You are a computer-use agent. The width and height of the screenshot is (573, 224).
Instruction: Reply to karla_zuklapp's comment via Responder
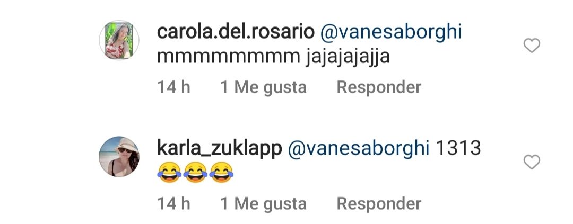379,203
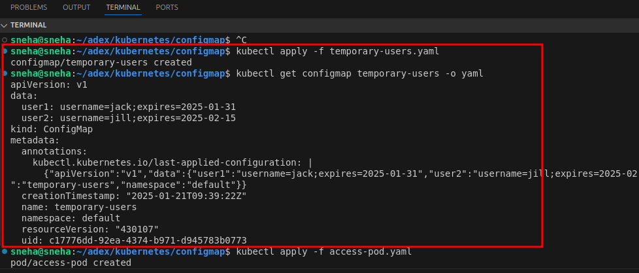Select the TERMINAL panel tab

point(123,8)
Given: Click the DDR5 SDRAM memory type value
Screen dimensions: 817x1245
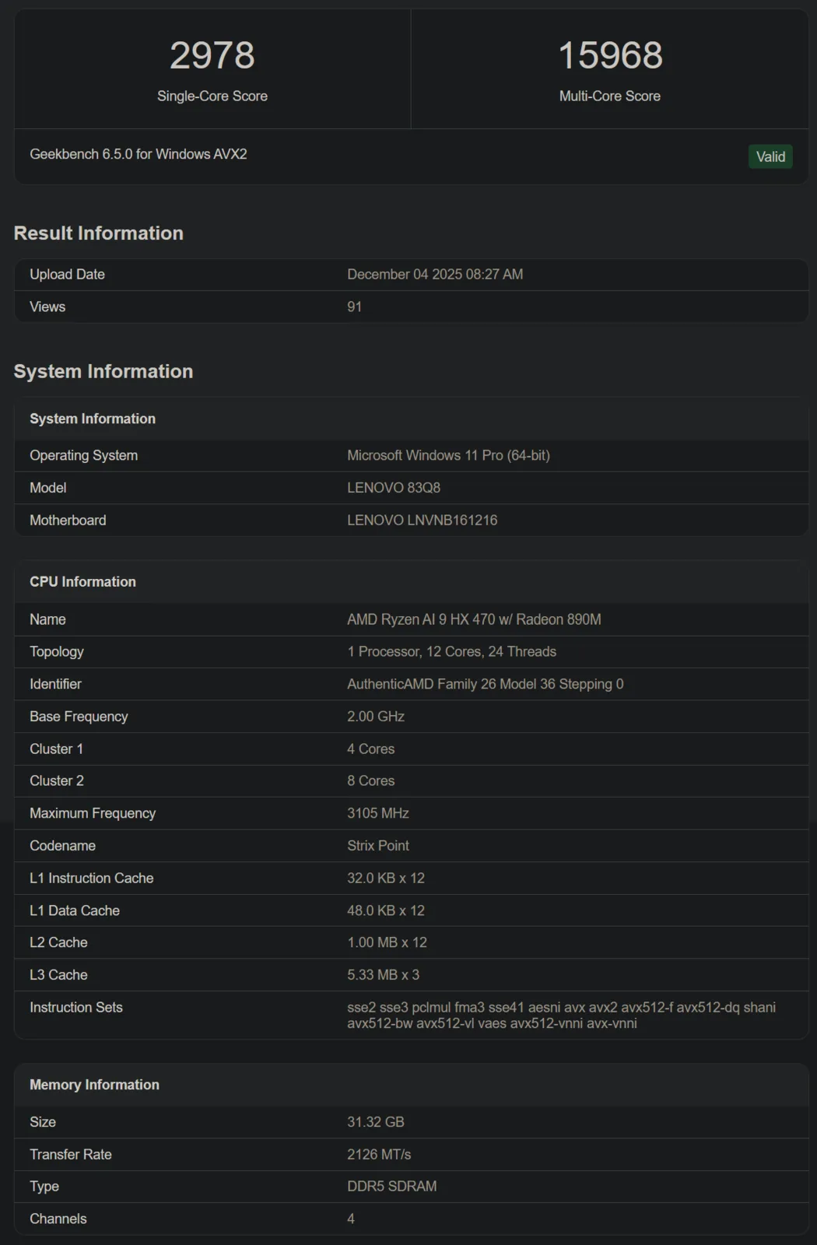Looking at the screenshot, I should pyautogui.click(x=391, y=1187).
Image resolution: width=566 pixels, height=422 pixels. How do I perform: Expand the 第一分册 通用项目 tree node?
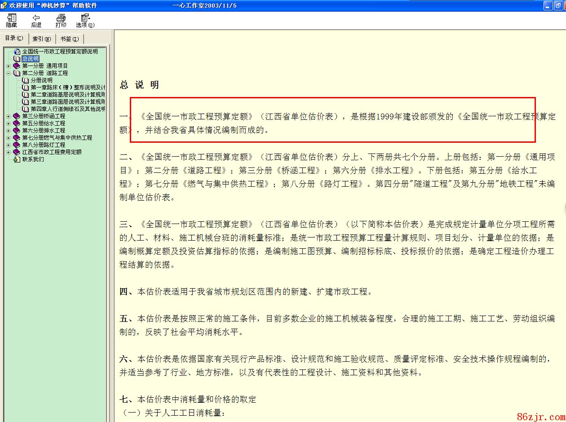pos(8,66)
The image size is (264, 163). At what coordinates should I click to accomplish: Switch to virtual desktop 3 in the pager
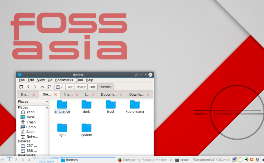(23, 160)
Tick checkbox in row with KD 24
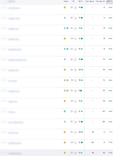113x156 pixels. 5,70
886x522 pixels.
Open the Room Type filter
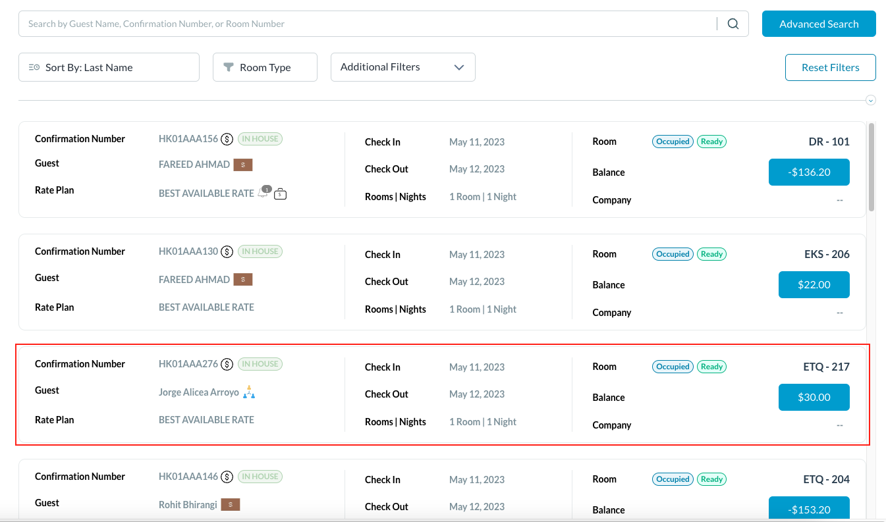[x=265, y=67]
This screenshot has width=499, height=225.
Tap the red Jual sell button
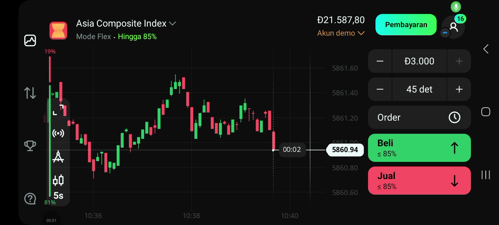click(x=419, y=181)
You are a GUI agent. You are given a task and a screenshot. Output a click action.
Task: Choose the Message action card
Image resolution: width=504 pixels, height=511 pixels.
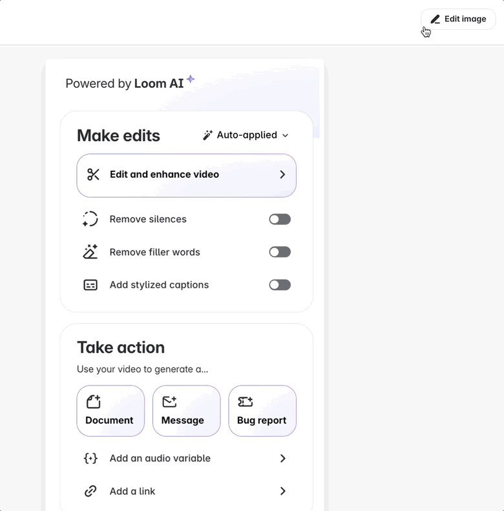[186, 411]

◆ ◆ ◆ ◆ ◆

● **Aim of the exercise**
Turn every line of the records above into a numbered list, skipping blank lines and leaving the pictures out.

● **Full solution**
1. You are a computer-use agent. The width and height of the screenshot is (573, 224).
2. Instruction: Reply to karla_zuklapp's comment via Responder
3. 379,203
4. Select the TERMINAL panel tab
5. point(123,8)
6. Given: Click the DDR5 SDRAM memory type value
7. Screen dimensions: 817x1245
8. Looking at the screenshot, I should pyautogui.click(x=391, y=1187).
9. Image resolution: width=566 pixels, height=422 pixels. How do I perform: Expand the 第一分册 通用项目 tree node?
10. pos(8,66)
11. The image size is (264, 163). At what coordinates should I click to accomplish: Switch to virtual desktop 3 in the pager
12. (23, 160)
13. Tick checkbox in row with KD 24
14. 113x156 pixels. 5,70
15. 886x522 pixels.
16. Open the Room Type filter
17. [x=265, y=67]
18. This screenshot has width=499, height=225.
19. Tap the red Jual sell button
20. click(x=419, y=181)
21. You are a GUI agent. You are given a task and a screenshot. Output a click action.
22. Task: Choose the Message action card
23. Image resolution: width=504 pixels, height=511 pixels.
24. [186, 411]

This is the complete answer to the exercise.